Lockdowns also aggravated social inequalities by imposing measures that hit the poor and disadvantaged hardest, such as people with disabilities,62 the elderly and manual workers who could not work remotely. Further, the UK Government clearly failed in its duty to be open and transparent with the public about the questionable evidential basis on which they were resorting to restrictions and about the enormous and ongoing costs lockdowns and business closures would involve to society.63
Assessing lockdowns against the five criteria comprising the “strict scrutiny” framework advocated by Childress et al., a good case can be made that the UK Government failed to meet any, apart perhaps from considering, however inadequately, the number of lives it thought lockdowns would save or prolong.
The contrast with Sweden is instructive. Its Corona Commission, which was set up in June 2020 and reported in February 2022,64 concluded that while the Swedish response to the virus was in some respects flawed, its policy of not locking down and of relying instead on advice, recommendations and voluntary compliance was “fundamentally correct.” The Commission added that lockdowns are not necessary to deal with a new, serious epidemic. They infringed people’s freedom in a way that was defensible only in the face of very extreme threats; there were serious questions about their long-term sustainability, and many countries that had imposed them had significantly worse outcomes than Sweden.65
In this paper, we have restricted our analysis to lockdowns. However, the principles we outline here could easily be applied to other Covid-19 policies such as mask and vaccine mandates. For example, Girma and Paton66 have found that vaccine mandates for care home workers in England had no observable impact on mortality amongst elderly residents but led to a significant and potentially damaging reduction in staffing.

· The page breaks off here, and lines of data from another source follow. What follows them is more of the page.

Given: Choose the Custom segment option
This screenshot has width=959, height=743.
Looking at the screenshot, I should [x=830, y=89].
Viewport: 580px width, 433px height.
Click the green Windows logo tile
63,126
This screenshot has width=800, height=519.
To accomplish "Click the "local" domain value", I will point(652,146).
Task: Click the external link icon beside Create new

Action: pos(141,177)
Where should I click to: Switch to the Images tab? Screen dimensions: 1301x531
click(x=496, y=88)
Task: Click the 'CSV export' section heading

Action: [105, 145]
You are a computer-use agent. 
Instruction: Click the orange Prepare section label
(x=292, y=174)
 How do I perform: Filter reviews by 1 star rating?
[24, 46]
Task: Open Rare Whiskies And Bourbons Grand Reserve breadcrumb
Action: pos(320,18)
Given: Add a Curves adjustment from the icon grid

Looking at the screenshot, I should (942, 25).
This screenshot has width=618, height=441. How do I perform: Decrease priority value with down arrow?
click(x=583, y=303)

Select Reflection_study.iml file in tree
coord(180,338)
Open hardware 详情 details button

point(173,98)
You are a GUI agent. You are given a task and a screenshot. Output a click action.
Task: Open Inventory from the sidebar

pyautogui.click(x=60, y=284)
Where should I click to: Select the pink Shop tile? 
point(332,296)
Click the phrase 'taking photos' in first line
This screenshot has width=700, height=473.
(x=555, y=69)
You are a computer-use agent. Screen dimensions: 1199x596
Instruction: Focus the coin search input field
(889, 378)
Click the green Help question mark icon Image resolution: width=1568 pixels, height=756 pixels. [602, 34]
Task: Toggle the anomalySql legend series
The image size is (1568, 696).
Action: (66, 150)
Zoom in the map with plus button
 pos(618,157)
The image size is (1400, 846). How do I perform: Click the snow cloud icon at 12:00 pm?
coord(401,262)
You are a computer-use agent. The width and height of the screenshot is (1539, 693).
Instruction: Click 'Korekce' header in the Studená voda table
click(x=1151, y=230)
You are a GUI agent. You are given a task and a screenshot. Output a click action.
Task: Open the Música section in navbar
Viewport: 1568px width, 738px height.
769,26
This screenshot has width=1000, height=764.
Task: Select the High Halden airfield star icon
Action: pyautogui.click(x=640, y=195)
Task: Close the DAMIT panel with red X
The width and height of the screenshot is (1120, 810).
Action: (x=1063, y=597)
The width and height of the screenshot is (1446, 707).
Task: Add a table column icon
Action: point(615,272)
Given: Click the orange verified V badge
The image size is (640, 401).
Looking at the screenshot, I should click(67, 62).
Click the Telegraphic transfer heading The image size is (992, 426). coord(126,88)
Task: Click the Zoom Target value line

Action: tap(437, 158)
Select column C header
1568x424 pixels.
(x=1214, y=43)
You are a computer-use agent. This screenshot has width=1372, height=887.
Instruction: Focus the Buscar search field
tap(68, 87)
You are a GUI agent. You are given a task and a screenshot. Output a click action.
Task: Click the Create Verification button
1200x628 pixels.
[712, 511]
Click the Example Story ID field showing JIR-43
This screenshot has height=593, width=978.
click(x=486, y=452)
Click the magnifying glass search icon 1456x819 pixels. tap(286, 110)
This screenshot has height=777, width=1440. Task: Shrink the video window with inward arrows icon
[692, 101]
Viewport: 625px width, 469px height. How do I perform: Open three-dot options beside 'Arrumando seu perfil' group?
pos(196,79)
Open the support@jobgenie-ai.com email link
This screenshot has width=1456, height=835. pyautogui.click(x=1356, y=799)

Had such policies been subject to a more rigorous ethical analysis when being proposed, it is likely that at least some of the adverse consequences of the restrictive Covid-19 policy might have been avoided.
Looking to the future, we believe the experience of the past few years vividly demonstrates the importance of putting a clear, coherent and transparent set of ethical values and principles at the heart of the decision-making process.67 The very heavy ethical burden of justifying such extreme policies as lockdowns lies firmly on those who would seek to impose them. Indeed, in the light of the experience of, and the evidence generated by, the Covid pandemic, we find it difficult to envisage any circumstances in which a lockdown of society in response to a future public health crisis would meet the ethical criteria we have set out.